Re: [RFC] Unify KVM kernel-space and user-space code into a singleproject

From: Avi Kivity
Date: Wed Mar 24 2010 - 08:09:00 EST


On 03/24/2010 01:59 PM, Joerg Roedel wrote:
On Wed, Mar 24, 2010 at 06:57:47AM +0200, Avi Kivity wrote:
On 03/23/2010 08:21 PM, Joerg Roedel wrote:
This enumeration is a very small and non-intrusive feature. Making it
aware of namespaces is easy too.

It's easier (and safer and all the other boring bits) not to do it at
all in the kernel.
For the KVM stack is doesn't matter where it is implemented. It is as
easy in qemu or libvirt as in the kernel. I also don't see big risks. On
the perf side and for its users it is a lot easier to have this in the
kernel.
I for example always use plain qemu when running kvm guests and never
used libvirt. The only central entity I have here is the kvm kernel
modules. I don't want to start using it only to be able to use perf kvm.

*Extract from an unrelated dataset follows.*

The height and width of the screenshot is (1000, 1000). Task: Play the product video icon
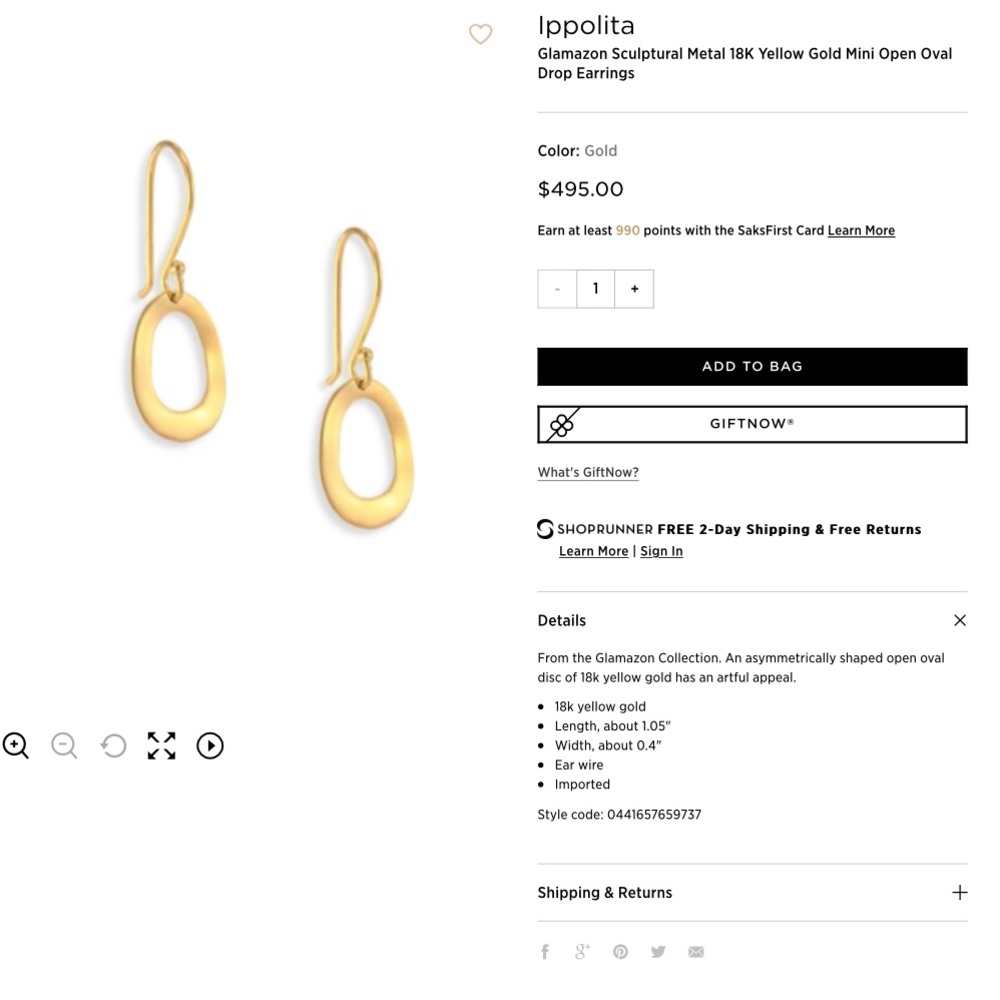[210, 745]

You can always provide the kernel and module paths as command line parameters. It just won't be transparently usable, but if you're using qemu from the command line, presumably you can live with that.

Who would be the consumer of such notifications? A 'perf kvm list' can
live without I guess. If we need them later we can still add them.
System-wide monitoring needs to work equally well for guests started
before or after the monitor.
Could be easily done using notifier chains already in the kernel.
Probably implemented with much less than 100 lines of additional code.

And a userspace interface for that.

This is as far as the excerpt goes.